▶ [EXERCISE BRIEF]: An exact transcription of all the records, free of pictures, is the expected answer.

▶ [RECORDS FOR THIS TASK]:

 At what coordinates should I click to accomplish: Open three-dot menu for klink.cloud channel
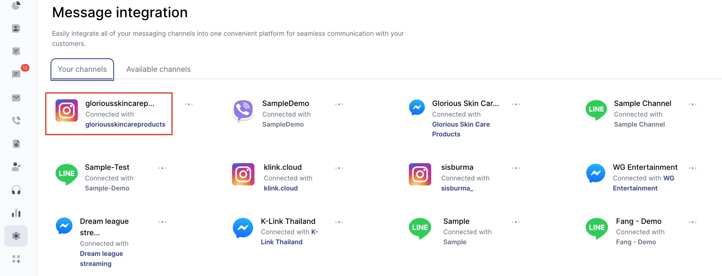click(x=339, y=168)
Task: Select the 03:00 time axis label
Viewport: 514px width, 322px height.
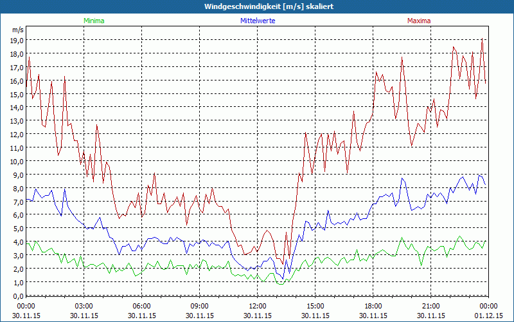Action: coord(84,306)
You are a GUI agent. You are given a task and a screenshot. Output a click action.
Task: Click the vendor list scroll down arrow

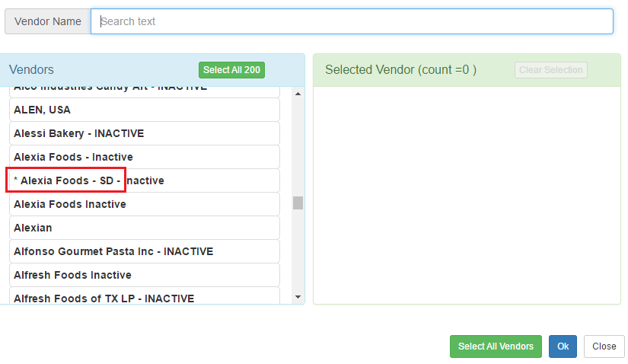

▶ [TASK RESPONSE]:
 At what coordinates should I click to accomplish: Open three-dot menu for klink.cloud channel
click(x=339, y=168)
Task: Select the 03:00 time axis label
Viewport: 514px width, 322px height.
Action: coord(84,306)
You are a GUI agent. You are given a task and a screenshot. Output a click action.
Task: Click the vendor list scroll down arrow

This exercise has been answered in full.